EXCERPTED TEXT:
┏━━

It's July 31, 2015. It's partly cloudy in New York, where I currently reside, but pleasantly cool in the office. I'm teetering on the edge of sanity in the midst of my current hangover. None of this matters, though, because I'm about to launch into an inspiring, meaningful journey into the depths of the bando. If you have not yet clued in, I'm about to do a 1 Listen Album Review of Yung Rich Nation, the debut studio album from Migos. I am, in fact, a fan of Migos and have been following them closely ever since I first heard "Versace" (the remix, of course). The Atlanta trio has seen both a high degree of success and controversy in their brief career, where they've further extended the trap into the national spotlight, galvanized the genre with their flow (regardless of whether they were the first to use it) and kept us continually stocked with high-energy club bangers.
This being my first 1 Listen Album Review, I'm not quite sure what to expect. I've been told it's a long, arduous process. I've been told to prepare myself with an abundance of drinks and snacks (I have water and Doritos). Regarding Yung Rich Nation, however, I'm pretty sure I know what to expect. This is Migos we're talking about, I doubt I'll be hearing any introspective and emotional ballads. I'm here to turn the fuck up, albeit sitting in a chair with headphones on. As per 1 Listen rules, I will do no pausing or rewinding, and will record purely my gut reaction to the album as it plays in its entirety. I'm ready.
The track starts with piano keys and Migos talking. This is going to be epic by the way it sounds. By the time the bass kicks in, I’m wishing I was listening to this in a car with multiple subs. Migos are speaking on some of their firsts. "First check, bought a Audi coupe.” Remembering the time they broke into their neighbors house? Shit is getting gully. This was a great choice for the intro, very fitting to look back before we move forward. Takeoff especially isn’t playing around here, and they all sound hungry. I feel this is a good time to break out a #FreeOffset as the sound fades out.
BOOOOOOM. This bass is magical. I just had to kick the volume up a few more notches. “Hoes calling me they Dab Daddy.” What a great name. Migos said they were bringing plenty of new lingo to the table with this album, and "dab daddy" is a great start. I can’t get over this beat though, Honorable C.N.O.T.E. doesn’t get as much credit as he deserves. I seriously regret not taking a few dabs prior to this writeup.

┗━━

PROBLEM TO WORK ON:
Echo the album review word for word, everything from "It's July 31, 2015." down to "high-energy club bangers.". Use only the album review itself, nothing from outside it.

SOURCE EXCERPT:
┏━━

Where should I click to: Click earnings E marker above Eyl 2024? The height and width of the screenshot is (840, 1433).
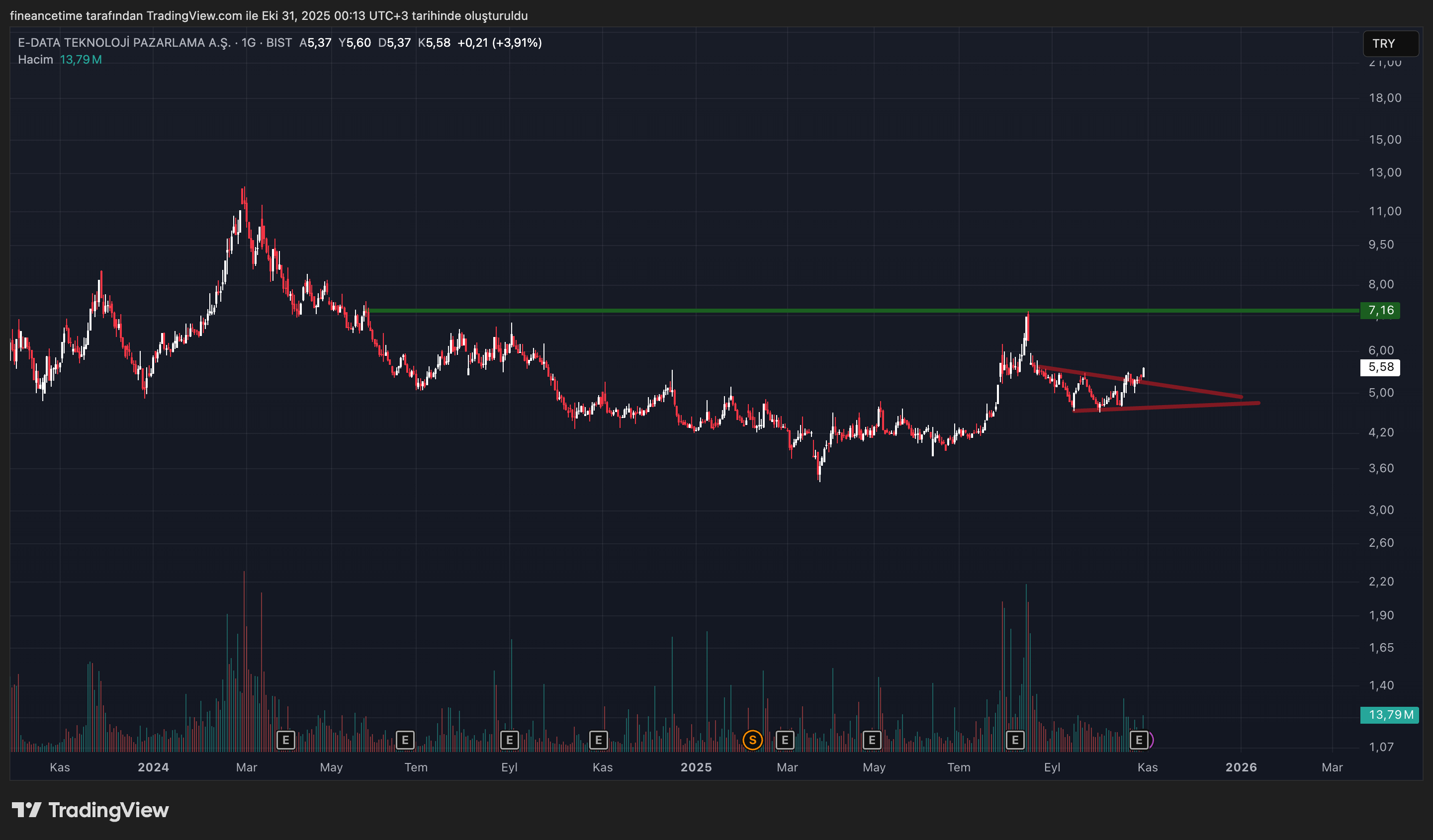coord(509,740)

┗━━

RESPONSE:
It's July 31, 2015. It's partly cloudy in New York, where I currently reside, but pleasantly cool in the office. I'm teetering on the edge of sanity in the midst of my current hangover. None of this matters, though, because I'm about to launch into an inspiring, meaningful journey into the depths of the bando. If you have not yet clued in, I'm about to do a 1 Listen Album Review of Yung Rich Nation, the debut studio album from Migos. I am, in fact, a fan of Migos and have been following them closely ever since I first heard "Versace" (the remix, of course). The Atlanta trio has seen both a high degree of success and controversy in their brief career, where they've further extended the trap into the national spotlight, galvanized the genre with their flow (regardless of whether they were the first to use it) and kept us continually stocked with high-energy club bangers.